◆ INFORMATION
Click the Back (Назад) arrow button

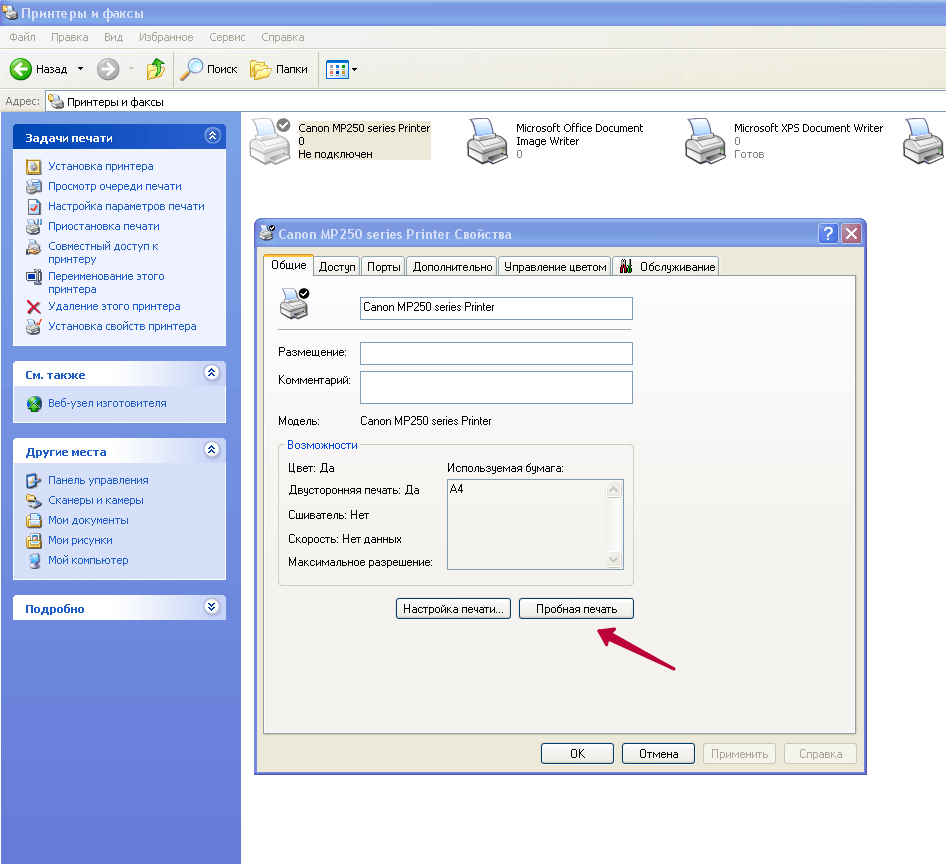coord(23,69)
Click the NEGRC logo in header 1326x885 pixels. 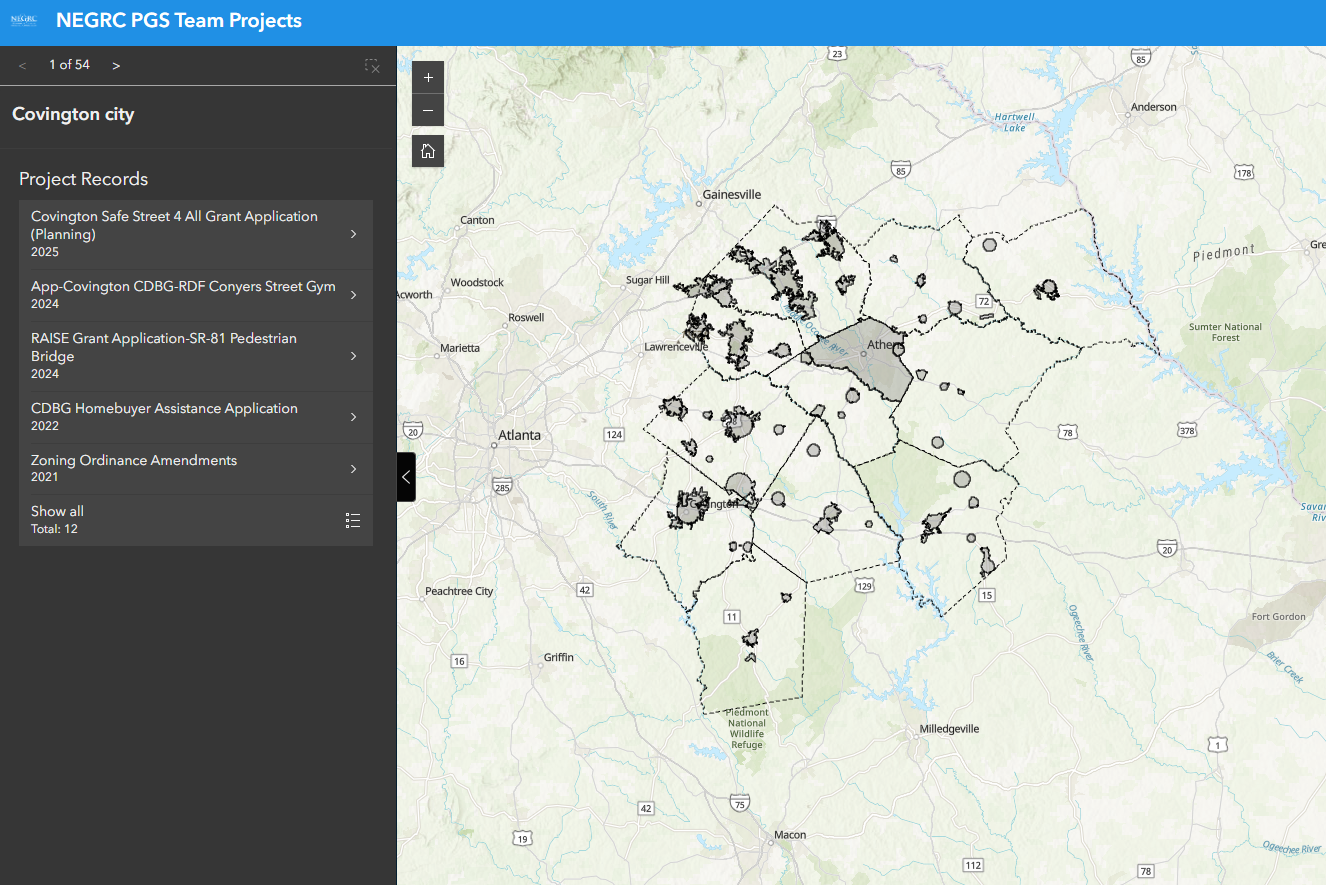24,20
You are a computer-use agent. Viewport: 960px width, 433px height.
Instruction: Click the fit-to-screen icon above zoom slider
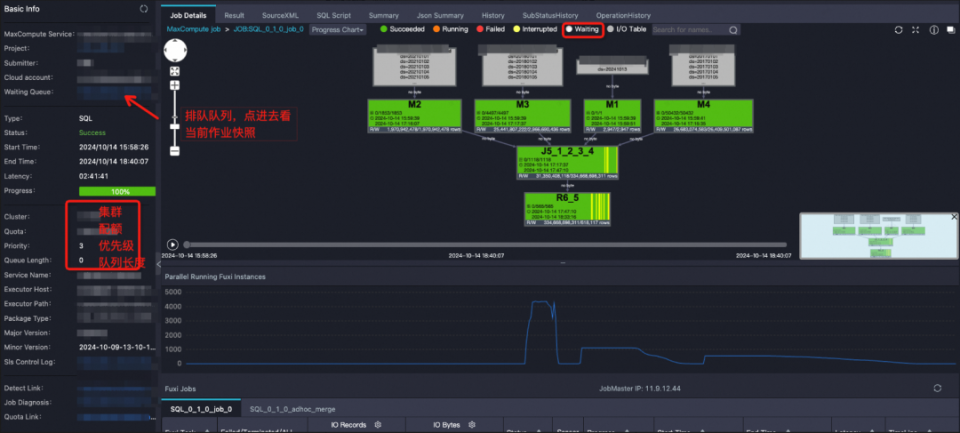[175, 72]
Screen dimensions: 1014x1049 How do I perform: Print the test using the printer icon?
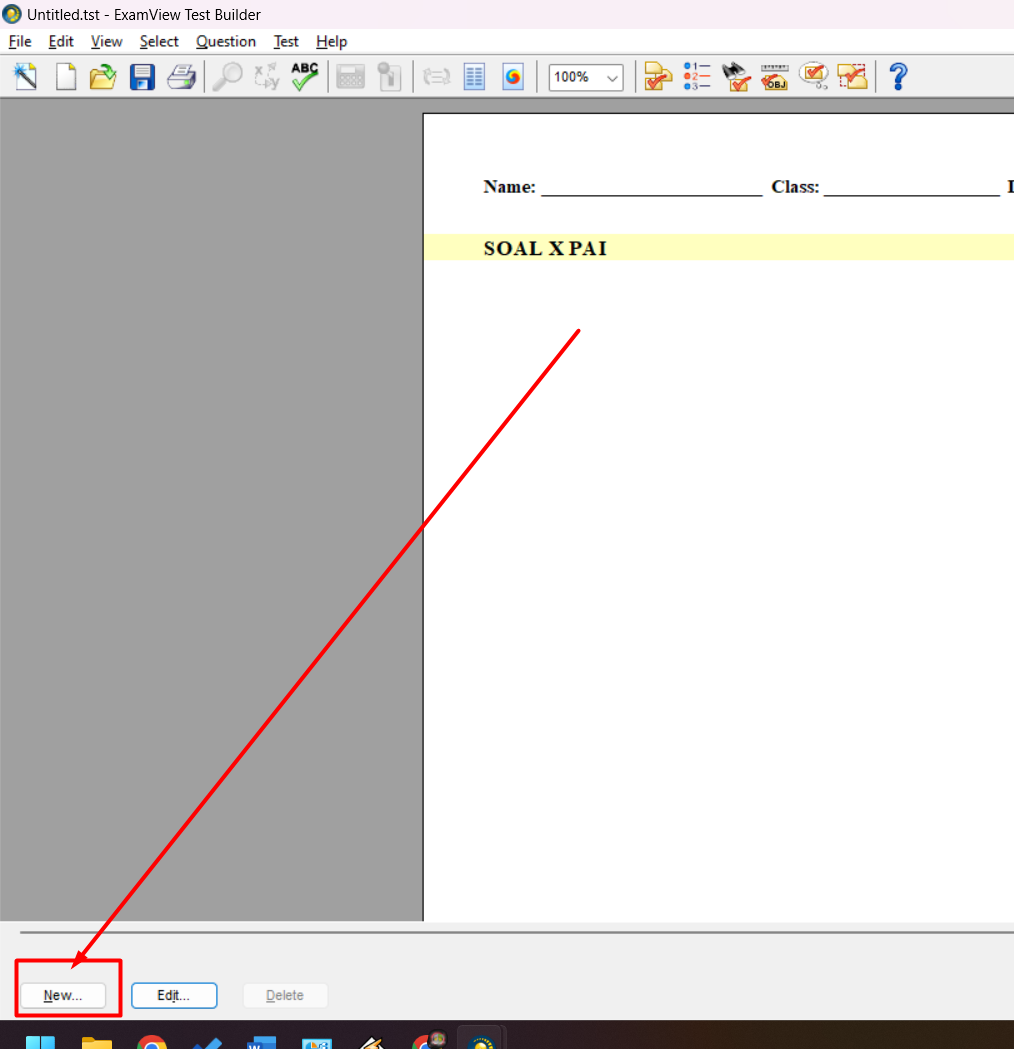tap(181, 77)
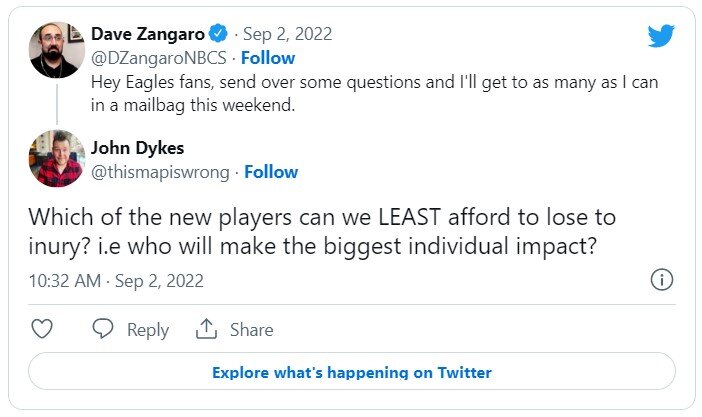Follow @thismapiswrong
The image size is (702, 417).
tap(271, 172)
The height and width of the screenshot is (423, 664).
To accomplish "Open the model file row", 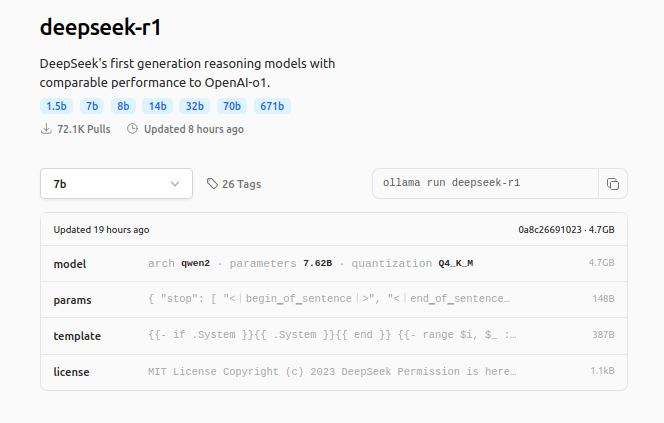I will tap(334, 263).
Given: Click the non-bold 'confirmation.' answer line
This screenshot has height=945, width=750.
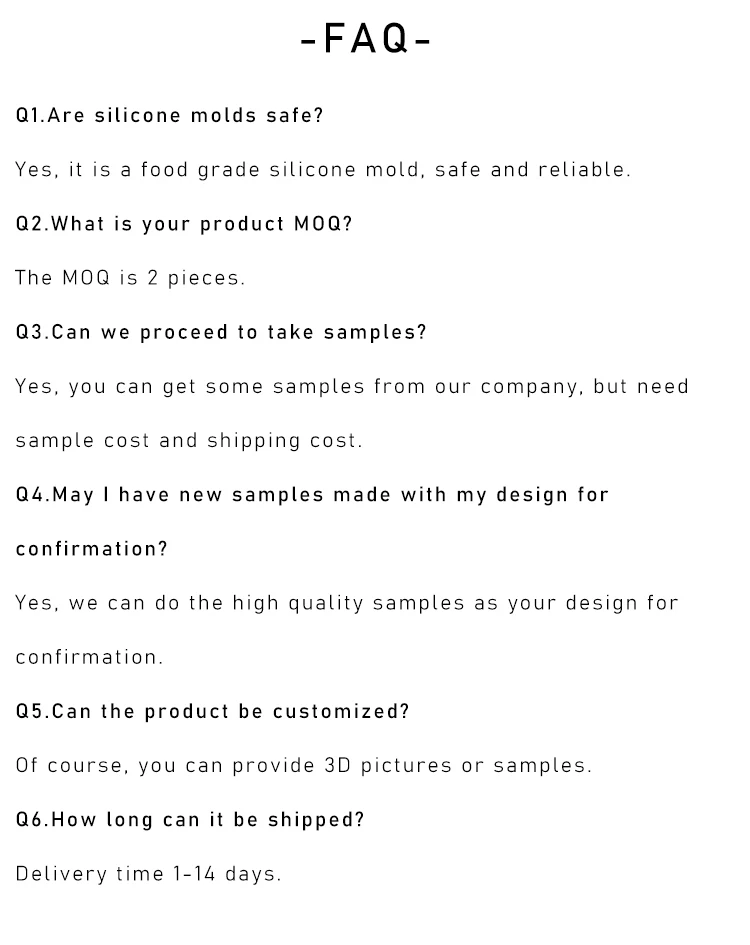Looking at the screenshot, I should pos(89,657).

◆ YOUR ASSIGNMENT
Your task is to copy only the lines above starting at the one containing "Instruction: Click the" and ending at the one containing "The height and". Copy them exactly, both ends included, and omit the pictures.

◆ RESPONSE TO THIS EXERCISE
Instruction: Click the fit-to-screen icon above zoom slider
[175, 72]
Screen dimensions: 1014x1049 How do I perform: Print the test using the printer icon?
tap(181, 77)
Follow @thismapiswrong
The image size is (702, 417).
tap(271, 172)
The height and width of the screenshot is (423, 664).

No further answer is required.